Exported .def file symbol issues

This error occurs when an export listed in a .def file isn't found. It could be because the export doesn't exist, is spelled incorrectly, or uses C++ decorated names. A .def file doesn't take decorated names. To fix this issue, remove unneeded exports, and use extern "C" declarations for exported symbols.

Use the decorated name to find the error

The C++ compiler and linker use Name Decoration, also known as name-mangling. Name decoration encodes extra information about the type of a variable in its symbol name. The symbol name for a function encodes its return type, parameter types, scope, and calling convention. This decorated name is the symbol name the linker searches for to resolve external symbols.

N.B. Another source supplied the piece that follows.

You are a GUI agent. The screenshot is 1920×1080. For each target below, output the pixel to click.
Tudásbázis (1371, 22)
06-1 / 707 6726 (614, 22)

A link error can result if the declaration of a function or variable doesn't exactly match the definition of the function or variable. That's because any difference becomes part of the symbol name to match. The error can happen even if the same header file is used in both the calling code and the defining code. One way it may occur is if you compile the source files by using different compiler flags. For example, if your code is compiled to use the __vectorcall calling convention, but you link to a library that expects clients to call it using the default __cdecl or __fastcall calling convention. In this case, the symbols don't match because the calling conventions are different.

To help you find the cause, the error message shows you two versions of the name. It displays both the "friendly name," the name used in source code, and the decorated name (in parentheses). You don't need to know how to interpret the decorated name. You can still search for and compare it with other decorated names. Command-line tools can help to find and compare the expected symbol name and the actual symbol name:

  • The /EXPORTS and /SYMBOLS options of the DUMPBIN command-line tool are useful here. They can help you discover which symbols are defined in your .dll and object or library files. You can use the symbols list to verify that the exported decorated names match the decorated names the linker searches for.

  • In some cases, the linker can only report the decorated name for a symbol. You can use the UNDNAME command-line tool to get the undecorated form of a decorated name.